Elon commented on this in another Tweet, writing, “It is an electronics, slash mechanical, slash software engineering problem for the Neuralink device that is similar in complexity level to smart watches - which are not easy!, plus the surgical robot, which is comparable to state-of-the art CNC machines.”

So the Neuralink has more in common with an Apple Watch than it does with any existing Brain Computer Interface Technology. And it is only made possible by the autonomous robotic device that conducts the surgery, the electrodes that connect the Neuralink device into the brain cortex are too small and fine to be sewn by human hands.

Elon touched on this in a response to being asked if Neuralink could cure tinnitus, a permanent ringing in the ears. Elon wrote, “Definitely. Might be less than 5 years away, as current version Neuralinks are semi-generalized neural read/write devices with about 1000 electrodes and tinnitus  probably needs much less than 1000.” He then added that, “Future generation Neuralinks will increase electrode count by many orders of magnitude.”

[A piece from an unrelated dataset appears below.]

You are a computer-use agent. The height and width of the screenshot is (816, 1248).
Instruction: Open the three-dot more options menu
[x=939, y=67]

This brings us back to setting more realistic expectations of what a Neuralink can and cannot do. It’s entirely possible that in the future, the device can be expanded to handle some very complex issues, but as it is today, the benefits will be limited. Recently a person Tweeted at Elon, asking, “I lost a grandparent to Alzheimers - how will Neuralink address the loss of memory in the human brain?” Elon replied to say, “Current generation Neuralinks can help to some degree, but an advanced case of Alzheimers often involves macro degeneration of the brain. However, Neuralinks should theoretically be able restore almost any functionality lost due *localized* brain damage from stroke or injury.”

So, because those 1,000 electrodes can’t go into all areas of the brain all at once, Neuralink will not be effective against a condition that afflicts the brain as a whole. But those electrodes can be targeted on one particular area of damage or injury, and that’s how Neuralink will start to help in the short term, and this will be the focus of early human trials.

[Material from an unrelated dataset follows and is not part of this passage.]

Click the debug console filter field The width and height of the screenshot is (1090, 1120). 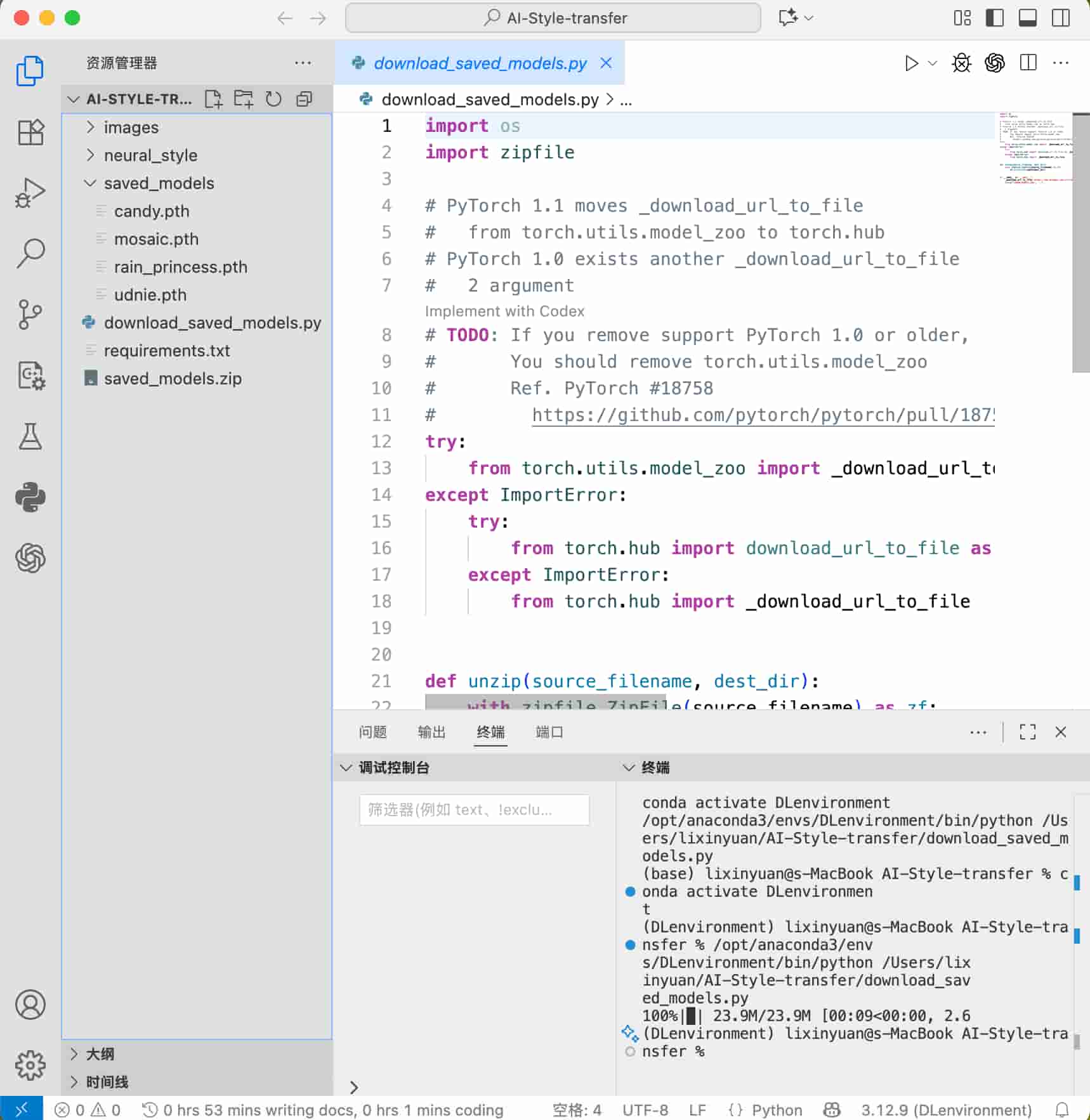pyautogui.click(x=474, y=810)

During his TED Talk interview, Elon spoke about the people that reached out to him, wanting to participate in Neuralink’s first human trials. Quote, “The emails that we get at Neuralink are heartbreaking. They'll send us just tragic stories where someone was in the prime of life and they had an accident on a motorcycle and now someone who’s 25 years old can’t even feed themselves. This is something we could fix.” End quote.

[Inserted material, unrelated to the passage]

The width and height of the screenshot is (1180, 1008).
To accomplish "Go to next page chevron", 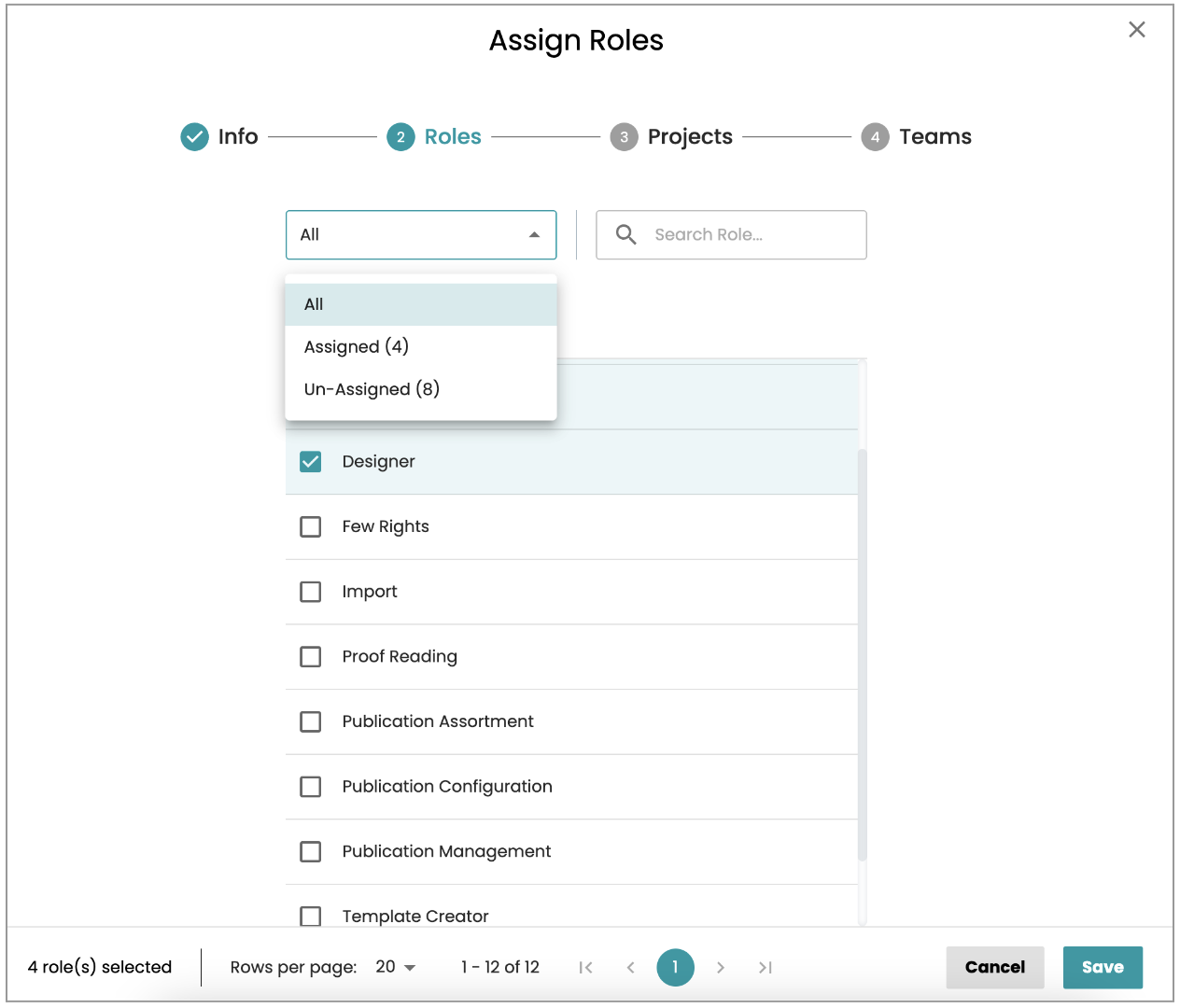I will (720, 967).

In a separate interview with Business Insider that was done in March, Elon talked more specifically about the Neuralink timeline, saying, “Neuralink in the short term is just about solving brain injuries, spinal injuries and that kind of thing. So for many years, Neuralink’s products will just be helpful to someone who has lost the use of their arms or legs or has just a traumatic brain injury of some kind.”

This is a much more realistic viewpoint than what we’ve seen from Elon in interviews of the past. On one episode of the Joe Rogan Podcast, Elon tried to claim that in 5 years from now language would become obsolete because everyone would be using Neuralink to communicate with a kind of digital telepathy. That could have just been the weed talking, but I’m hoping that the more realistic Elon’s messaging becomes, the closer we are getting to a real medical trial of the implant.

And finally, the key to reaching a safe and effective human trial is going to be that robot sewing machine that threads the electrodes into the cortex.  Elon referred to it as being comparable to a CNC machine. Because as good as the chip itself might be, if we can’t have a reliable procedure to perform the implant, then nothing can move forward. The idea is that after a round section of the person’s skull is removed, this robot will come in and place the tiny wires into a very specific areas in the outer layer of the brain - these don’t go deep into the tissue, only a couple of millimeters is enough to tap into the neural network of electrical signals. In theory this can all be done in a couple of hours, while the patient is still conscious - they would get an anesthetic to numb their head, obviously, but they wouldn’t have to go under full sedation, and therefore could be in and out of the procedure in an afternoon. Very similar deal to laser eye surgery - a fast and automated method to accomplish a very complex medical task. 

That’s what this Twitter user was referencing when he recently asked how close the new, version two of the Neuralink robot was to inserting the chip as simply as a LASIK procedure. To which Elon responded, quote, “Getting there.”

We know that the robot system is being tested on monkeys right now, and from what Elon says, it is making progress towards being suitable for human trials.

The last interesting thing that Elon said on Twitter in relation to Neuralink was his comment, “No need for artificial intelligence, neural networks or machine learning quite yet.” He wrote these out as abbreviations, but these are all terms that we are well familiar with from Tesla and their autonomous vehicle program. We know that Elon is an expert in AI and he has people working for him at Tesla in this department that are probably the best in the world. This is a skill set that will eventually be applied at Neuralink, but to what end, we still don’t know.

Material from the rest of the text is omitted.